Page 123: "...he [Tsiolkovsky] invited his readers to imagine flotillas of glassy cylinders, each of them 1000 meters long and 10 meters wide and designed to feed and house 100 people."
  These dimensions seem wrong. A structure that skinny would be relatively fragile and hard to control. Perhaps 1,000 by 100 meters is correct.
Page 125: "Visionary utopianism or proto-fascism? It's hard to say, considering that before he joined Wernher von Braun's V-2 production line in Peenemunde (effectively gaining his ticket to the free world) Ehricke commanded a division of Hitler's tanks on the Russian front."
  Considering that most officers in the Third Reich's army had to be Nazi party members, it is indeed hard to say. Damnation by innuendo seems out of place here (and lame, as well).
Page 131: "For Brand, the immediate appeal of O'Neill's ideas was that it fit right into his own vision of technology as means to ends..."
  Error of number: S/B "was that they fit".
Page 175: "Recognizing that long-distance human travel in space is not going to happen, at least not for centuries, both projects [Pathfinder and Phoenix] have managed to close the gap between here and there—Earth and elsewhere—by exploiting the culture of entertainment and the mechanics of communication."
  I think it's a misinterpretation to ascribe such motives to those projects. I think it's an even bigger mistake to predict that long-distance human space travel is so far off.
Page 179: "Instead of engraved plaques, however, the Voyagers carry Earth's Greatest Hits—twin copper phonographs, each containing a pictographic brochure..."
  Incorrect term: S/B "Earth's Greatest Hits—twin copper phonograph records".
Page 189: "For decades, NASA's funding of SETI had been patchy and nervous, but after Nevada Senator Richard Bryan, a longtime SETI foe, led a successful campaign to ax SETI funding for the fiscal year of 1993, NASA never again went to bat for SETI in congress, and government funding for Project Phoenix and other searches has never been restored."
  Chronological error: Project Phoenix was never government-funded.
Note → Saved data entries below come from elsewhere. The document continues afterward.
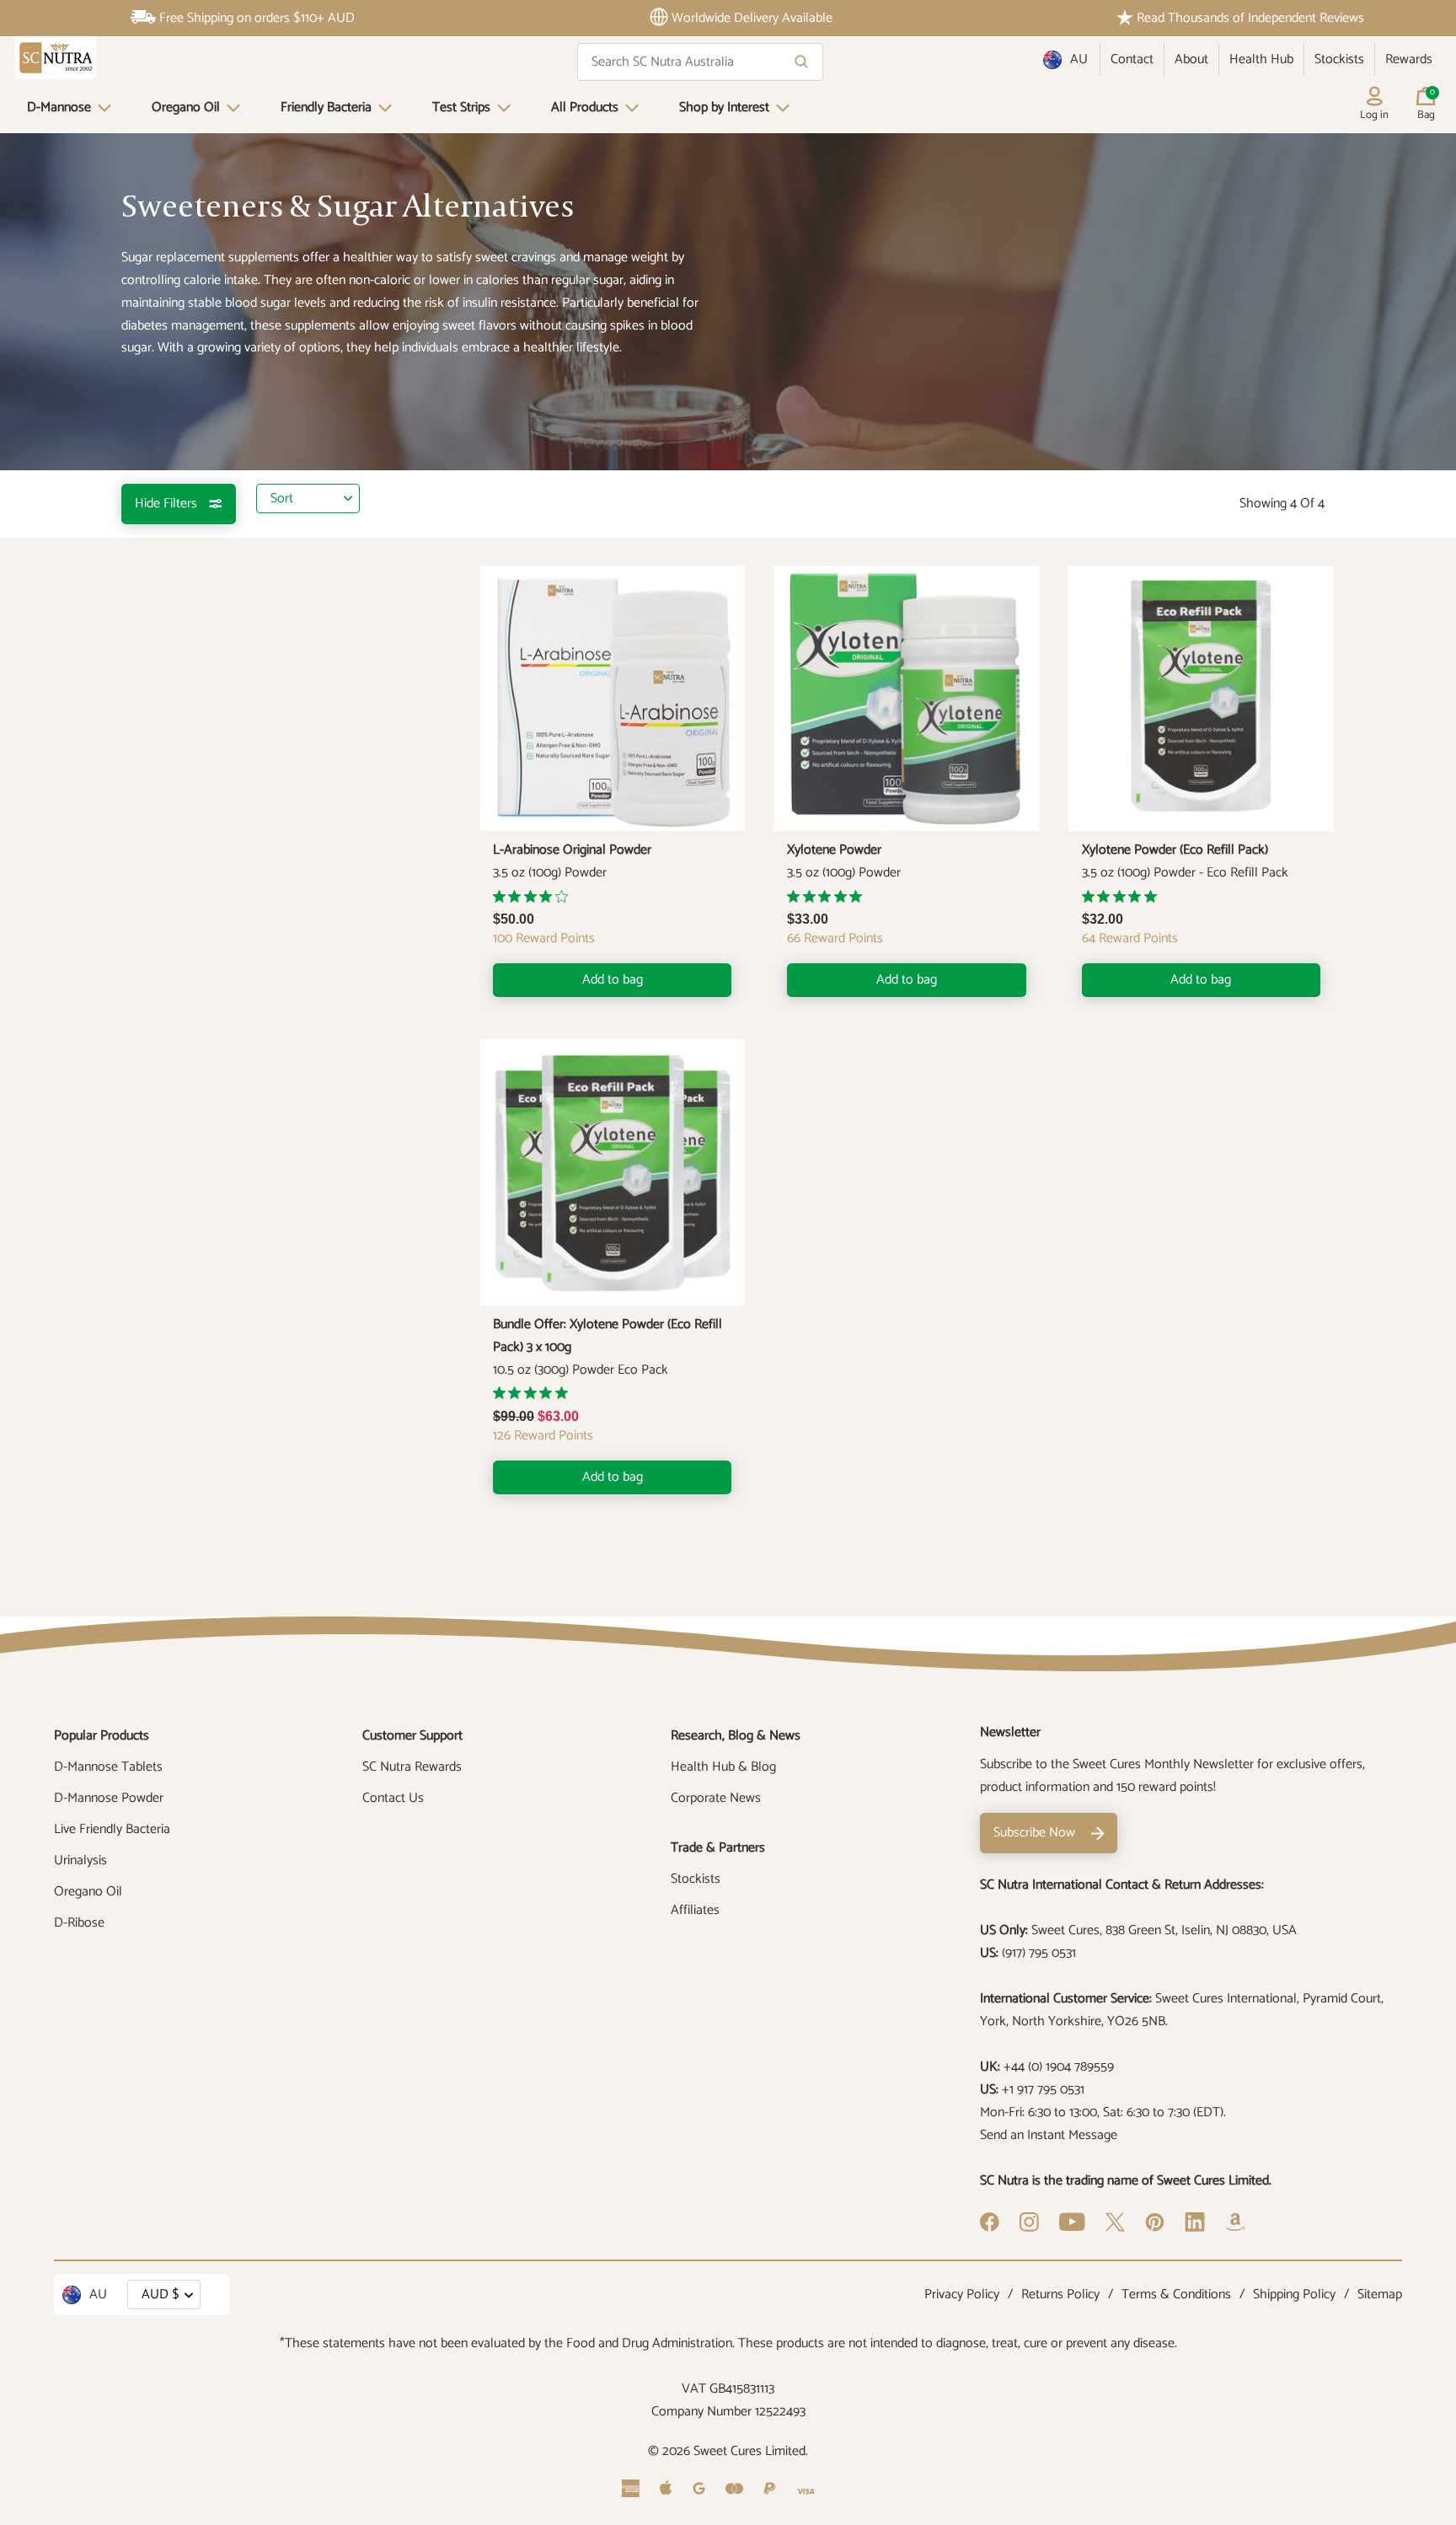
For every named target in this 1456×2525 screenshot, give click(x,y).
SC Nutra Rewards (412, 1767)
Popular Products (101, 1735)
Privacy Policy (961, 2294)
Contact (1132, 59)
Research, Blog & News (735, 1735)
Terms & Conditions (1176, 2294)
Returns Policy (1060, 2294)
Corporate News (716, 1798)
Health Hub (1261, 59)
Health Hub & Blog (723, 1767)
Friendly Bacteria (326, 107)
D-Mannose (59, 107)
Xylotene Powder (834, 850)
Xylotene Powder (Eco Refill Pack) (1175, 850)
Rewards (1408, 59)
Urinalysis (80, 1860)
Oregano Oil (186, 107)
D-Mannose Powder (108, 1798)
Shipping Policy (1294, 2294)
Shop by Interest (724, 107)
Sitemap (1379, 2294)
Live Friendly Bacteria (112, 1829)
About (1191, 59)
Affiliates (695, 1910)
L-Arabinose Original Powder (572, 850)
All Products (584, 107)
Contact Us (393, 1798)
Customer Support (412, 1735)
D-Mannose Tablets (108, 1767)
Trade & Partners (718, 1847)
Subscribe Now (1034, 1832)
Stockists (1339, 59)
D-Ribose (79, 1922)
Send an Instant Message (1048, 2135)
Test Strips (461, 107)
It arose from the ashes, so to speak, after funds for NASA's SETI projects dried up; hence the name "Phoenix".
Page 192: "He [Frank Drake] was extremely convincing, for example, in a public debate held in Silicon Valley in the spring of 2001, where he banged heads with University of Washington geologist Peter Ward, co-author of Rare Earth—a book that garnered a huge amount of publicity when it was published the previous year because it makes the currently unfashionable argument that life is extremely rare, if not entirely unique to this planet."
  Over-generalized: S/B "it makes the currently unfashionable argument that complex life is extremely rare".
Page 213: "Cyberspace, it seems, is an America of the mind less because of its wide open spaces than because a rerun of the how the West was won could be staged there."
  Typographical error: Almost certainly S/B "a rerun of the film 'How the West was Won' ".

Quote

Page 212: "While NASA officials have long understood the need to show that they weren't ignorant of space's potential appeal to commerce (so they could run it up the flagpole whenever someone in Congress brought it up), the agency has never in fact needed to rely on commerce—nor will it have to anytime soon. This has led to a paradoxical situation in which the agency is forever talking up the possibility of manufacturing pharmaceuticals or developing new alloys in space, and of needing to make space attractive to a whole new range of paying customers, and yet has shown itself to be singularly inept at handling the occasional commercial propositions that actually come its way. One small example will do: Princeton University physicist Bob Dicke approached NASA in the 1970s about placing reflectors on the Moon that would help scientists study its motion. Costing up the work needed to customize off-the-shelf reflectors, he estimated that he could supply the equipment needed for his experiment at a cost of $5000 per unit. NASA accepted the proposal but insisted on making the project an in-house affair and contracting out the fabrication of the reflectors to one of its long-time aerospace partners. As a result, NASA ended up paying $3 million per unit."